“You may be thinking I mean ‘extraordinary’ in a way that these teachers taught whimsically or put on a show during classes, or perhaps magically changed my life, but no, rather, it was actually the opposite, it was a lot more simple,” Pasi recalls.
It was the earnest nature of how they approached all their students as individuals and provided them with a safe space to explore and challenge themselves that was so impactful to a young Pasi.
“They gave me a reason to come to school, exercised my curiosity enough to want to learn more about the subjects they taught, whilst I simultaneously tried to figure out what I could do with my life.”
Pasi explains that it was because of this simple yet crucial acknowledgment of him as an individual, and a teaching approach tailored to his learning needs, that he ended up staying in school and eventually becoming a teacher himself.
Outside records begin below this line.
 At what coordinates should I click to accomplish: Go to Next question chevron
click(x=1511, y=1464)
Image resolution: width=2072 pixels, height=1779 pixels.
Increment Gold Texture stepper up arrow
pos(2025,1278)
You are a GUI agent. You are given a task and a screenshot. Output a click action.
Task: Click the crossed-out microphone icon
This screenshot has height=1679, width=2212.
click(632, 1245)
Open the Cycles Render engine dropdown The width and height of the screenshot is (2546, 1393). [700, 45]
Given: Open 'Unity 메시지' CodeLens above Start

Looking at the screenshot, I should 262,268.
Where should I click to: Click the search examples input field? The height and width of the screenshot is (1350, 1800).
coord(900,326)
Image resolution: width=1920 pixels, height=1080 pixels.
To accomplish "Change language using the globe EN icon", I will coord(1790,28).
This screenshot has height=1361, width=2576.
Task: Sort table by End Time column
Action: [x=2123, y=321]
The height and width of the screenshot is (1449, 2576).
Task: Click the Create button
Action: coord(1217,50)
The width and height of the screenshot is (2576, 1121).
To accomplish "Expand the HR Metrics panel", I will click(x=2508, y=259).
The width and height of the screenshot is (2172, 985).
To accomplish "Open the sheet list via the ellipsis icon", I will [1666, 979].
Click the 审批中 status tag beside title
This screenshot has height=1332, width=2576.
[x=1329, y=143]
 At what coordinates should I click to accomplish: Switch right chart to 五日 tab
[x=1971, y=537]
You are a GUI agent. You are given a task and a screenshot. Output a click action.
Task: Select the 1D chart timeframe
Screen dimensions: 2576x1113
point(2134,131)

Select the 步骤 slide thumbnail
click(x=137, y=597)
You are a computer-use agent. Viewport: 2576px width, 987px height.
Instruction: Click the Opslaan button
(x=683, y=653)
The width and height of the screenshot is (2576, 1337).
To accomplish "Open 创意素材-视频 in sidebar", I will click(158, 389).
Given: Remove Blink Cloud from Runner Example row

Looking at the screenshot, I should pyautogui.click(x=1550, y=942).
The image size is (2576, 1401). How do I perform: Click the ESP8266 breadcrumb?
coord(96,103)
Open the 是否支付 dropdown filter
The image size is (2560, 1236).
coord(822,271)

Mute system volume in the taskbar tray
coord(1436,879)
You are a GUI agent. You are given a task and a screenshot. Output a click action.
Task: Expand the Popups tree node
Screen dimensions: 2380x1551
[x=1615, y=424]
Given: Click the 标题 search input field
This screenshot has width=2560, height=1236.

Timo, a maths and science teacher, was one of those teachers who was able to captivate Pasi on a deeper level. Timo’s classroom mimicked that of a laboratory, bland and uninspiring. Aesthetically, Pasi has no positive recollections or warm memories about the space. In fact, for the most part, schooling in Finland was not as decorative as the lively classrooms we witness today. It was, however, Timo’s love for the arts that fascinated a young, music-loving Pasi. Here stood a teacher, a mathematician, who was outwardly plain and traditional, explaining the world of numbers, the wonders of logic and rationality, yet all the while openly exhibiting an unexpected passion for arts – everything from theatre and literature to music.